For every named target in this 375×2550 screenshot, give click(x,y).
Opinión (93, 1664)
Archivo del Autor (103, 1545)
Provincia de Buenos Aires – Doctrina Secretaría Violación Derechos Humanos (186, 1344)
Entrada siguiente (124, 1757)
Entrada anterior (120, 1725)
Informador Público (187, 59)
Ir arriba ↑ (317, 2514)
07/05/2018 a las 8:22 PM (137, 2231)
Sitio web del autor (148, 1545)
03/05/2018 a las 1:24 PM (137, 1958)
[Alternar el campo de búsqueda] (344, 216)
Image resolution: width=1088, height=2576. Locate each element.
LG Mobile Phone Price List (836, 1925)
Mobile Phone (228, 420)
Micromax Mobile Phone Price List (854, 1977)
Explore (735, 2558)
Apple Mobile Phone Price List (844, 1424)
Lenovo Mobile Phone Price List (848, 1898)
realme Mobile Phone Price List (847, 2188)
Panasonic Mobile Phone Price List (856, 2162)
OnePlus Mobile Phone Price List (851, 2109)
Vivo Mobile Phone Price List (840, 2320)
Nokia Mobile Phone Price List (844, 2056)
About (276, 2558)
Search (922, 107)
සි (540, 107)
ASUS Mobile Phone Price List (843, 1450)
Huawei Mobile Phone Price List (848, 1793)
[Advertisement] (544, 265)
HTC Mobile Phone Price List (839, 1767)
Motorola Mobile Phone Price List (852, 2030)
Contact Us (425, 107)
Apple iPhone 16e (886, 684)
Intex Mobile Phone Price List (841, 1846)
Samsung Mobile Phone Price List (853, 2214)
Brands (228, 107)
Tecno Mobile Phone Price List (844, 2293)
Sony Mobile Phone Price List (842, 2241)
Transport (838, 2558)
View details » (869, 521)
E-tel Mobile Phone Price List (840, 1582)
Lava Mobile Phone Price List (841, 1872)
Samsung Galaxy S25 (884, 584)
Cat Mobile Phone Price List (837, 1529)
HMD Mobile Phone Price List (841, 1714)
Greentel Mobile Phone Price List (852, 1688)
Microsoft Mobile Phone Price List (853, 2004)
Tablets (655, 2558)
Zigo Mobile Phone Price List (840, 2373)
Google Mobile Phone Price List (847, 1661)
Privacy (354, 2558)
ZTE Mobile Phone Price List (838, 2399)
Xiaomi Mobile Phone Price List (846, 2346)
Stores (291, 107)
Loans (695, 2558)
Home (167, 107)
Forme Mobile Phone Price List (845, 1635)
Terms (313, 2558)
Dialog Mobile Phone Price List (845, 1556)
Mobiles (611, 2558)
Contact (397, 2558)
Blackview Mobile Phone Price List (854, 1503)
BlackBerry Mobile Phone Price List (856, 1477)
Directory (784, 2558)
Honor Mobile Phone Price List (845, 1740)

> WHAT IS REQUIRED: Retype the lines from the one containing "Mobiles (611, 2558)" through the last line of the records. Leave out everything else.

> RESULT:
Mobiles (611, 2558)
Contact (397, 2558)
Blackview Mobile Phone Price List (854, 1503)
BlackBerry Mobile Phone Price List (856, 1477)
Directory (784, 2558)
Honor Mobile Phone Price List (845, 1740)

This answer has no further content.